Se decide la acción de tutela instaurada por Diego Francisco Rojas Arrazola contra la Sala Civil-Familia del Tribunal Superior del Distrito Judicial de Tunja, a cuyo trámite se vinculó a las partes e intervinientes en el proceso objeto de la queja constitucional.
ANTECEDENTES
1. El promotor del amparo, a través de apoderado judicial, reclamó protección de sus prerrogativas al debido proceso, defensa, contradicción, «audiencia» y acceso a la administración de justicia, que dice vulneradas por la sede judicial accionada, por lo que pidió «revocar la orden de seguir adelante con la ejecución en [su] contra» o, en forma «alternativa», «decretar la nulidad… de la sentencia de… 11 de mayo de 2021».
2. Son hechos relevantes para la definición del presente asunto los siguientes:
2.1. Fabián Andrés Martínez Ayala, Nelson Enrique Vargas Archila y Marco Alfredo Martínez Rojas promovieron acción ejecutiva contra Diego Francisco Rojas Arrazola, quien formuló excepciones de mérito, que fueron desestimadas con sentencia del 13 de agosto de 2019, decisión que apeló el demandado, siendo confirmada por el Tribunal convocado con providencia del 11 de mayo de la presente anualidad.
2.2. En síntesis, expresó el gestor del resguardo que el fallo de segunda instancia «incurre en un defecto fáctico al desestimar el contenido de los interrogatorios de parte y pruebas declarativas practicadas…; optando por apelar a consideraciones genéricas, sin análisis probatorio detallado…»; y que el ad quem enjuiciado desconoció «las… inconsistencias y contradicciones de los demandantes… que determinaban la ausencia de claridad en los títulos presentados para su cobro judicial, así como las circunstancias que daban cuenta de la existencia de un negocio causal -sociedad de hecho- entre las partes [y] la no disolución del negocio subyacente».

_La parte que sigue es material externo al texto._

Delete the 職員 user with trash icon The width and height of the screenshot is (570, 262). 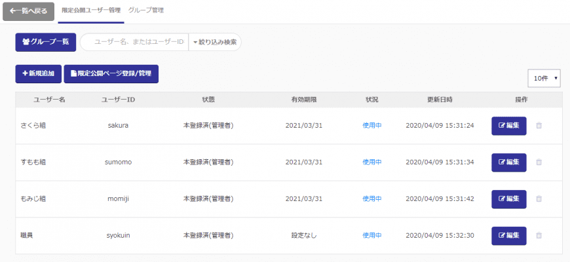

2.3. Agregó que el Tribunal querellado dejó de valorar las contradicciones en que incurrieron los demandantes en sus declaraciones de parte, así como también los testigos que comparecieron al proceso a solicitud de la parte ejecutante; que «desconoció la conducta procesal de los demandantes que acudiendo de forma irregular y oculta a la lectura de documentos se apoyan en éstos para dar respuesta al cuestionario formulado en Interrogatorio».
3. La Corte admitió el libelo de amparo, ordenó librar las comunicaciones de rigor y pidió rendir los informes a que alude el artículo 19 del Decreto 2591 de 1991.
RESPUESTAS DEL ACCIONADO Y VINCULADOS
1. El abogado Sigifredo González Amézquita, quien dijo fungir como apoderado judicial de Fabián Andrés Martínez Ayala, Nelson Enrique Vargas Archila y Marco Alfredo Martínez Rojas, sin que allegara mandato que lo facultara para representarlos en el presente asunto, pidió negar el resguardo.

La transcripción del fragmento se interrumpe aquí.